Selain itu, ia mengingatkan seluruh kontraktor agar memenuhi seluruh aspek administrasi maupun standar teknis selama pelaksanaan proyek. Menurutnya, kualitas konstruksi harus menjadi perhatian utama agar manfaat proyek dapat dirasakan masyarakat dalam jangka panjang.
“Kita akan pantau progress pengerjaan setiap penyedia jasa, pastikan tidak ada yang mangkrak,” tegasnya.
Sementara itu, Kepala BPBPK Sumatera Barat Maria Doeni Isa mengingatkan seluruh penyedia jasa agar mematuhi seluruh isi kontrak yang telah ditandatangani.

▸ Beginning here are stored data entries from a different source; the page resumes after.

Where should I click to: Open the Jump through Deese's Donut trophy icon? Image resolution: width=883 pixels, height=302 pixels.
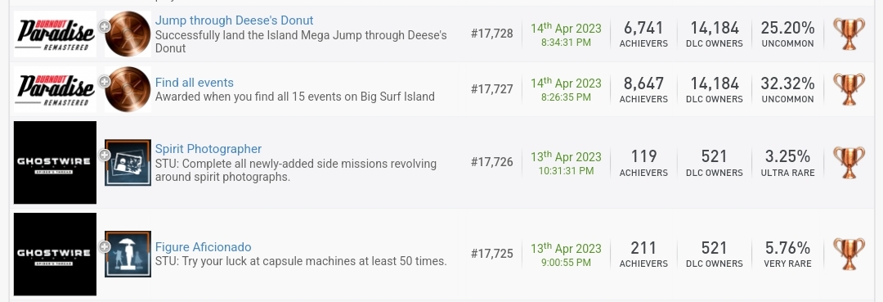[128, 34]
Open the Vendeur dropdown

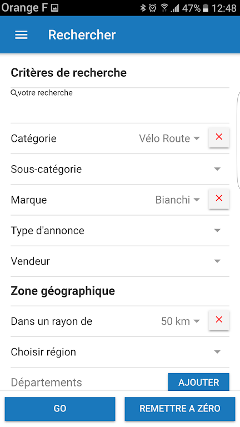tap(217, 261)
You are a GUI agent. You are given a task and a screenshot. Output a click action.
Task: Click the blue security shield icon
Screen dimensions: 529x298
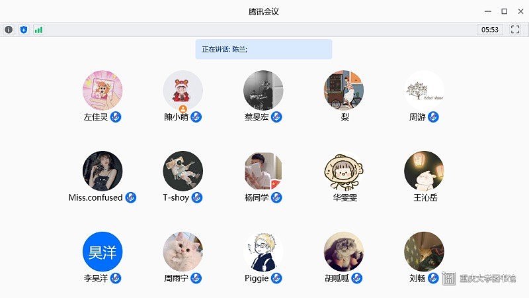point(24,30)
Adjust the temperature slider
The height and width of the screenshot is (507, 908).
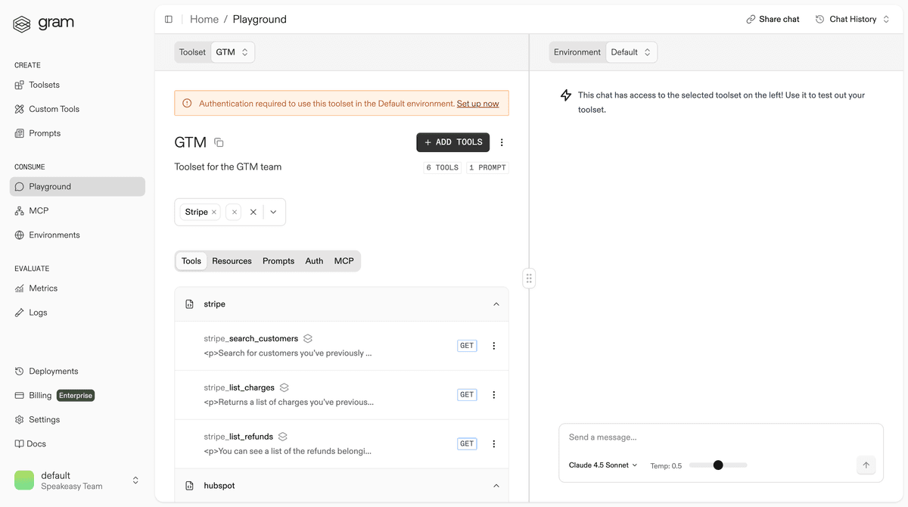[x=717, y=465]
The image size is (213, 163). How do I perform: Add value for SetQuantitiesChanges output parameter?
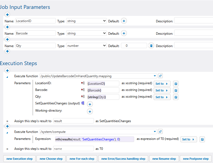pos(90,104)
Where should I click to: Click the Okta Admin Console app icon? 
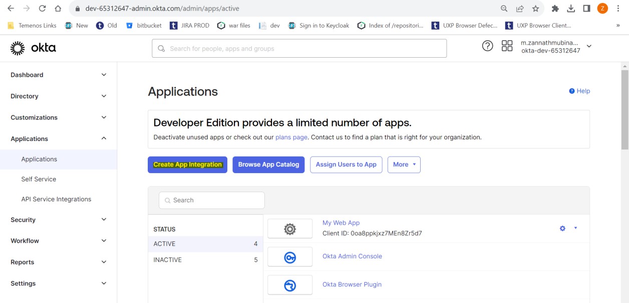tap(290, 257)
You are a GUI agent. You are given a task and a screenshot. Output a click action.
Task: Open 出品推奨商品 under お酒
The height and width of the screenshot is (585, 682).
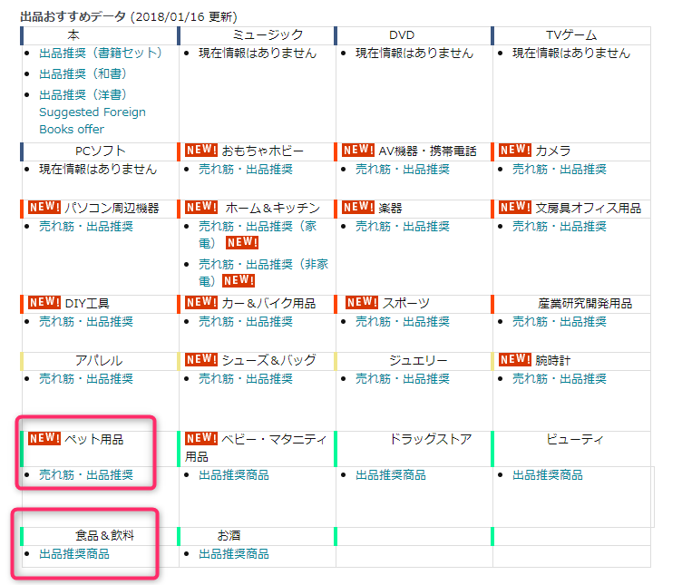234,553
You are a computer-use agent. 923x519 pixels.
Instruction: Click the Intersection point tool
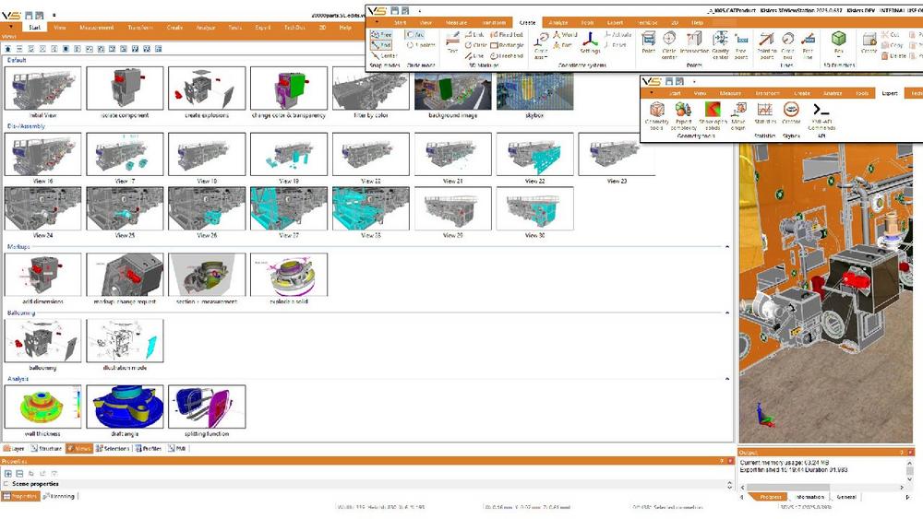tap(694, 41)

Menurutnya, dokumen kontrak menjadi dasar pelaksanaan pekerjaan dan seluruh ketentuan di dalamnya wajib dipenuhi.
“Tidak ada permohonan eskalasi kenaikan harga barang, semua sesuai harga yang ditawarkan, tidak ada yang tidak bisa menyediakan,” kata Maria.
Ia juga menegaskan apabila terdapat pelanggaran terhadap ketentuan kontrak, maka sanksi akan diberlakukan sesuai pasal-pasal yang telah disepakati bersama.
Saat ini, sekitar 52 persen masyarakat Kota Padang telah menikmati layanan air bersih melalui Perumda Air Minum Kota Padang dengan jumlah pelanggan yang telah melampaui 155 ribu sambungan. Kehadiran SPAM Taban III diharapkan mampu meningkatkan kapasitas produksi air dari sebelumnya 200 liter per detik menjadi 400 liter per detik.
Dengan peningkatan kapasitas tersebut, jangkauan pelayanan air bersih diproyeksikan semakin luas sehingga lebih banyak masyarakat Kota Padang dapat memperoleh akses air minum yang layak, aman, dan berkelanjutan. Proyek ini juga menjadi salah satu langkah strategis pemerintah dalam memperkuat ketahanan infrastruktur dasar sekaligus meningkatkan kualitas pelayanan publik di sektor air minum.